I've let the year do all the resolving for myself in 2007. I eshewed my usual New Year's introspection and goal setting. I didn't want to think about it. I got the feeling like anything I chose to do would somehow be thwarted by fate. And indeed this is the case. This has turned out to be the year of movie watching and travel. So far I've already been to San Diego and I'll soon head to Japan, but last weekend I took a last minute trip to visit my grandparents in Dallas.
I made the most of it, reading, knitting and hanging around with the grandparents. I did my best to make up for all the years of being an obnoxious teenager and difficult child. I helped in the kitchen, I watched game shows, and I even went to church with grandma to meet all of her friends. It was very fulfilling to witness them in their routines and to see them with one another. It makes me wonder what Mr. G and I will be like when we're in our golden years. I feel like I know them better now than I did when I was a teenager and I didn't get that chance with my dad's parents. It's a good feeling. I also got to see some other family members that I don't get so see so often, cousins I knew when they were infants. Oh boy.

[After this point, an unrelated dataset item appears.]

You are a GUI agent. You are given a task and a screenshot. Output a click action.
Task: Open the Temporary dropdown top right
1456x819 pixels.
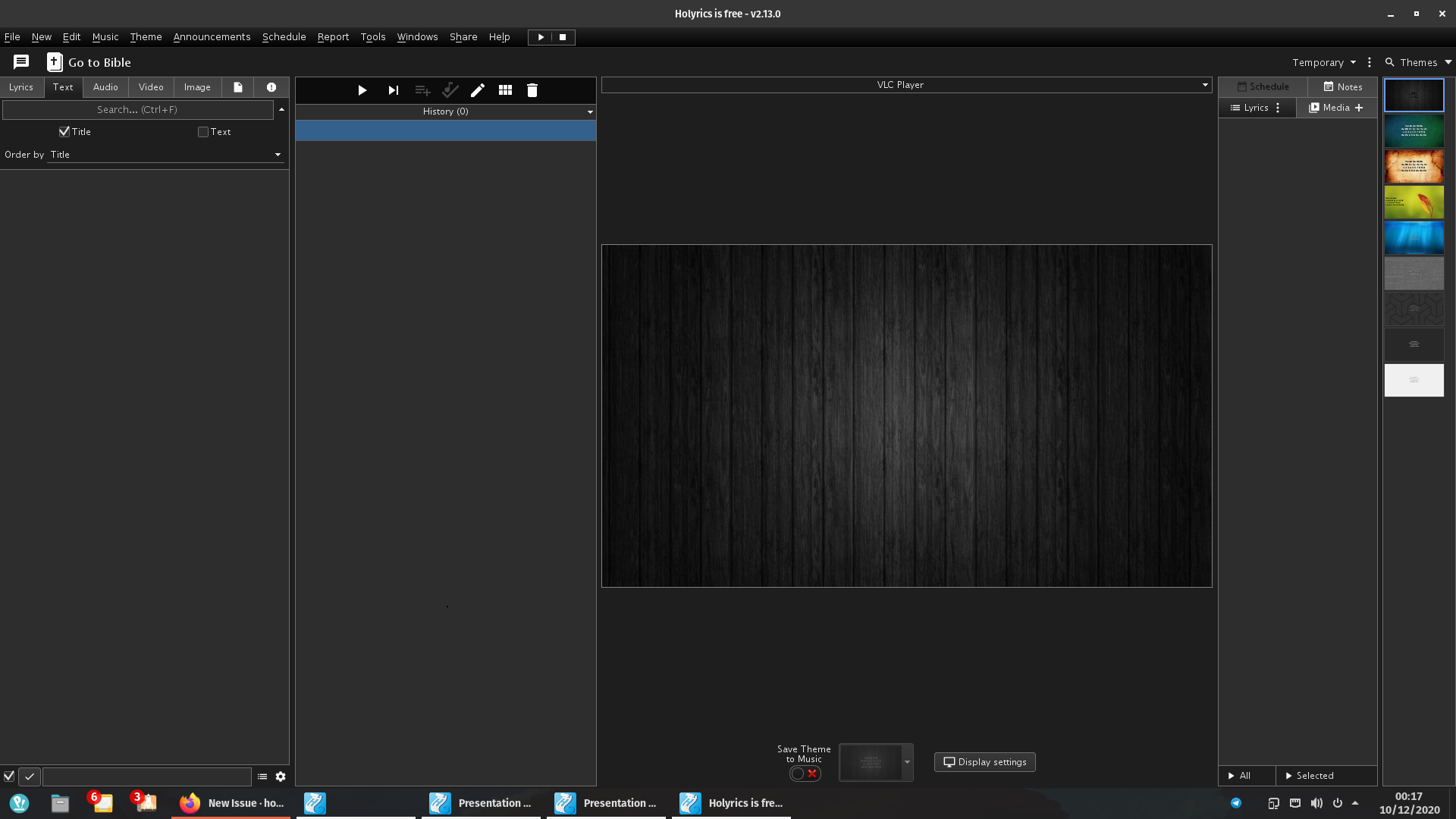pyautogui.click(x=1323, y=62)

Aside from all the family stuff grandma did take me to the Shabby Sheep on Boll street, a cute little bungalow of a yarn shop. Very welcoming staff and an abundance of yarn falling from every nook and cranny. It took some serious self discipline not to take the whole shop with me. Instead I settled for two skeins of the Araucania hand dyed cotton. Hopefully I'll get another chance to visit the shop. I still have my eye on some beaded knitting needles there.... drool drool drool.
As a result of the Japan trip I'm also trying to learn some Japanese. There's nothing funnier to me than talking with a tape in Japanese in my car as I drive to and from work. koNeecheewaaaaa. Ahhhh Sasayamasan, KoNeeecheewaaaa. I have to practice for the wedding. I don't want to be an uncultutred American. Although I'm sure I'll do something very stupid American-like while I'm there. Needless to say, learning Japanese wasn't at the top of my list of things I thought I would do in '07, but I'm better for it. I kinda forgot how much I love languages.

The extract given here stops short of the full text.